--- START Selected passage ---

I try to keep my daily thoughts as “non-political” as possible. I respect the freedoms my fathers and grandfathers have fought for and want to respect everyone’s perspective even if it is vastly different than mine or my family, but some of these new proposed laws and regulations are getting crazier and crazier. Below is one that came across my desk a few weeks back that left me scratching my head…
Ballot initiatives in any single state can have an outsized impact on industries as they can easily transcend state lines. Agriculture has witnessed this first hand as laws formed in individual states have influenced everything from animal confinement policies to the legalization of marijuana. A battle is under way in Colorado over an initiative that stakeholders have called the worst assault on the livestock industry in the state’s history.
The ballot initiative is being driven by a group called Protect Animals from Unnecessary Suffering and Exploitation (PAUSE). If passed into law, it would see the state set a minimum slaughter age for livestock and make artificial insemination illegal. The proposed measure, known as “Initiative 16” but mostly referred to as PAUSE, would be on the November 2022 ballot if they can get the required signatures. The closely watched effort is viewed by the livestock industry as both ridiculous and dangerous.
The initiative would remove the livestock exemption in state statute for animal cruelty and expands the definition of a sex act with an animal. The new language would ban slaughter for animals that have lived less than a quarter of their “natural” lifespans, which are defined as 20 years for a cow, 15 for a pig, eight for a chicken, six for a rabbit. That means five years for cattle, even though the typical practice is to slaughter beef cattle at 2 years, which is when they are considered mature. Experts say the estimated lifespans used are wildly inaccurate.
According to James Pritchett, Dean of the Colorado State University College of Agricultural Sciences, says slaughtering more mature animals reduces the quality of meat – especially tenderness – that consumers and cattle buyers demand. So slaughtering 5-year-old animals essentially removes Colorado cattle from the marketplace. Pritchett adds, “It is more expensive to raise older cattle relative to their value, and this is true of other species whose natural lifespans have been falsely inflated under the measure.”

--- END Selected passage ---

*The tasks*.
- a) List each animal whose "natural" lifespan the article on Colorado's Initiative 16 defines, along with the number of years given for it.
- b) Summarize the article on Colorado's Initiative 16 in two sentences.
- c) Please rewrite the part of the article on Colorado's Initiative 16 starting with "I try to keep" and going on through "the state’s history.", putting "Farming" in place of "Agriculture".
The lines after the article are separate material.

--- START Data provided ---

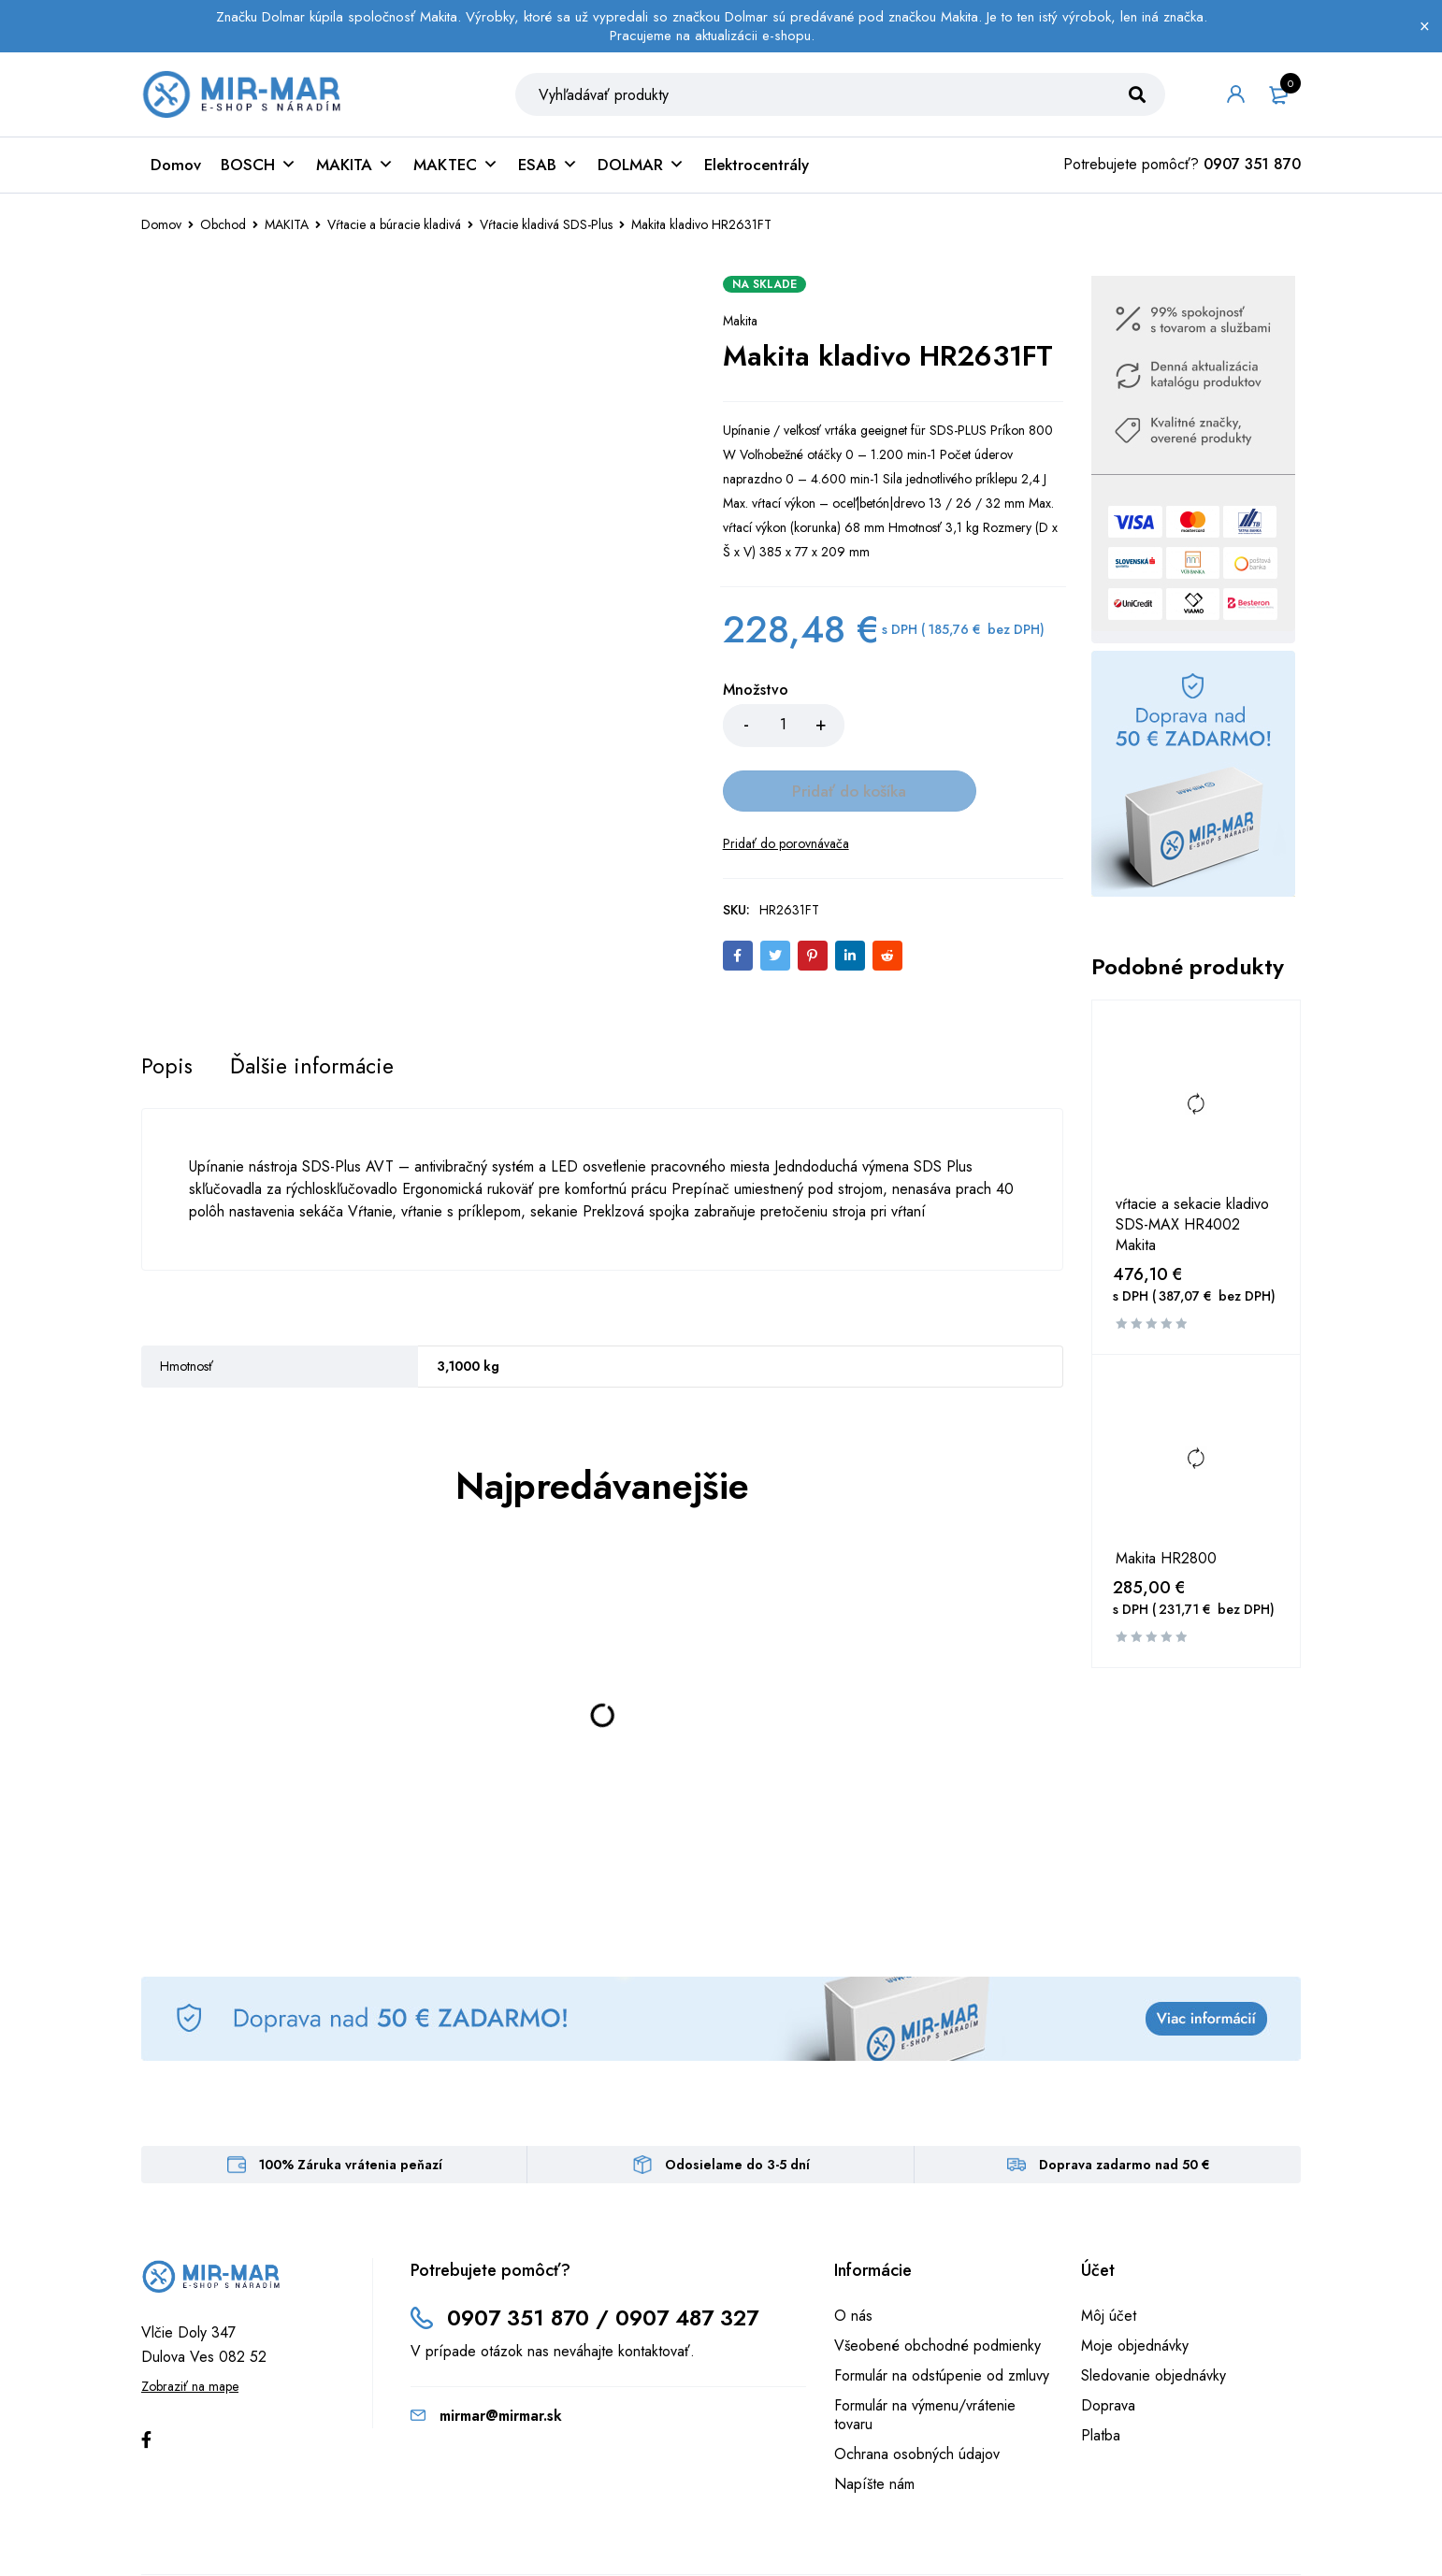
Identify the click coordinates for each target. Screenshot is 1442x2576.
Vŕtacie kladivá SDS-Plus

--- END Data provided ---

*Task responses*.
- a)
- Cow: 20 years
- Pig: 15 years
- Chicken: 8 years
- Rabbit: 6 years

- b) In Colorado, a group called PAUSE is pushing Initiative 16, which would set a minimum slaughter age for livestock, make artificial insemination illegal and remove the livestock exemption from the state's animal cruelty statute. The livestock industry sees the measure as ridiculous and dangerous, and the dean of Colorado State University's College of Agricultural Sciences says slaughtering older cattle lowers meat quality, costs more relative to the animals' value and would essentially remove Colorado cattle from the marketplace.

- c)
I try to keep my daily thoughts as “non-political” as possible. I respect the freedoms my fathers and grandfathers have fought for and want to respect everyone’s perspective even if it is vastly different than mine or my family, but some of these new proposed laws and regulations are getting crazier and crazier. Below is one that came across my desk a few weeks back that left me scratching my head…
Ballot initiatives in any single state can have an outsized impact on industries as they can easily transcend state lines. Farming has witnessed this first hand as laws formed in individual states have influenced everything from animal confinement policies to the legalization of marijuana. A battle is under way in Colorado over an initiative that stakeholders have called the worst assault on the livestock industry in the state’s history.